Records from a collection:
● ● ●

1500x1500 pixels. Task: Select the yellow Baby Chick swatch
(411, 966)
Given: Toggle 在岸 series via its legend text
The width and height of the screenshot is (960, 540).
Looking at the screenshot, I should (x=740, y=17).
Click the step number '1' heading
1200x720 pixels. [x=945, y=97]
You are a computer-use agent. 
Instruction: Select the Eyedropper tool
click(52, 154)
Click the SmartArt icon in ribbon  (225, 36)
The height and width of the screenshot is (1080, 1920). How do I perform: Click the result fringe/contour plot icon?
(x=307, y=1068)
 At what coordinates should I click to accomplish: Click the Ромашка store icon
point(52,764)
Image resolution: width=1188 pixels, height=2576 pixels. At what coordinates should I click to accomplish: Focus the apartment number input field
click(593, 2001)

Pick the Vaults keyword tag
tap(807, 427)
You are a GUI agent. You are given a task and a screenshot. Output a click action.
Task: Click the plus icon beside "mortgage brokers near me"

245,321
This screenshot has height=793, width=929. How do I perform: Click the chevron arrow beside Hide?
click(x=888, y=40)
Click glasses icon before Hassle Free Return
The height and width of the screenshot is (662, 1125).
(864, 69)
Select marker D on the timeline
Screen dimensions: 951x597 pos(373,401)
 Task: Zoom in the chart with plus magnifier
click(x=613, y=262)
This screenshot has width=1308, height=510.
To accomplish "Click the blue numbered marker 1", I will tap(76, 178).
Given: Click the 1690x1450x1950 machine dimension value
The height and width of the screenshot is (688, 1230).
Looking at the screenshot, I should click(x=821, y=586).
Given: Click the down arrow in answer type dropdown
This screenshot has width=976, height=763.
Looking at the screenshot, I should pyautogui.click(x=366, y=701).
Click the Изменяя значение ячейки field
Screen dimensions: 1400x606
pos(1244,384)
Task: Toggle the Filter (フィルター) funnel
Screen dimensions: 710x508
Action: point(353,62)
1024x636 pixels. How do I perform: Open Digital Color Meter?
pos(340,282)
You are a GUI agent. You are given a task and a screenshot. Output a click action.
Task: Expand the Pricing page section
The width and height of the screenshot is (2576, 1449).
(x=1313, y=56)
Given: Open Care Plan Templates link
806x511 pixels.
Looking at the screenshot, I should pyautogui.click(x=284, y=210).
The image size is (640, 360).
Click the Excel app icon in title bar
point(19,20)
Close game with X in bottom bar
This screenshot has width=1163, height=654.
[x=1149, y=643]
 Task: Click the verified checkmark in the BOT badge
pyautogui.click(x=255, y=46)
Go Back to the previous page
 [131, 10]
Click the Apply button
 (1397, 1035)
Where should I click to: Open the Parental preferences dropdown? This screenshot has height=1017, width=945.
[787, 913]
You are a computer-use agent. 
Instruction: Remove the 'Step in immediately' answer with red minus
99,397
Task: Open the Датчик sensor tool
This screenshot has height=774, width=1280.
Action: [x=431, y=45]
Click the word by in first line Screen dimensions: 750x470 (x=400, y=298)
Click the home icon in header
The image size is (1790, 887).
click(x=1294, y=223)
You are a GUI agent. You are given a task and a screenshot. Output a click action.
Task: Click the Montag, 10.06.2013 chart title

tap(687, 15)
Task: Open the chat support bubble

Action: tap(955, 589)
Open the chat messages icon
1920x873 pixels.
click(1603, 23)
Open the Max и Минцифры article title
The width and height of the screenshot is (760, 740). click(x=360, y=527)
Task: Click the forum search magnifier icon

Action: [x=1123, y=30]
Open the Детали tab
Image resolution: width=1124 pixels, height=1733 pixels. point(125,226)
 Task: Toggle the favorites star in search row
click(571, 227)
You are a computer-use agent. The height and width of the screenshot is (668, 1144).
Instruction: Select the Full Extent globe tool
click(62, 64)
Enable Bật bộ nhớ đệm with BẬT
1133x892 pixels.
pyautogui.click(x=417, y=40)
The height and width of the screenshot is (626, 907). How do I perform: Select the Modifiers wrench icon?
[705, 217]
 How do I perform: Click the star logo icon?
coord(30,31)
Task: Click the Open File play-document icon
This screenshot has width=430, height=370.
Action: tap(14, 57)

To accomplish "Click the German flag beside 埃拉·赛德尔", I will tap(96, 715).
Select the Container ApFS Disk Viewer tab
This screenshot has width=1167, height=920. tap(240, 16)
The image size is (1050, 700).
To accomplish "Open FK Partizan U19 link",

● ● ●

Your answer should consist only of the lines above between the line holding "The image size is (640, 360)." and the line holding "Task: Open the Датчик sensor tool", inclusive, each transcribed exactly.

The image size is (640, 360).
Click the Excel app icon in title bar
point(19,20)
Close game with X in bottom bar
This screenshot has width=1163, height=654.
[x=1149, y=643]
 Task: Click the verified checkmark in the BOT badge
pyautogui.click(x=255, y=46)
Go Back to the previous page
 [131, 10]
Click the Apply button
 (1397, 1035)
Where should I click to: Open the Parental preferences dropdown? This screenshot has height=1017, width=945.
[787, 913]
You are a computer-use agent. 
Instruction: Remove the 'Step in immediately' answer with red minus
99,397
Task: Open the Датчик sensor tool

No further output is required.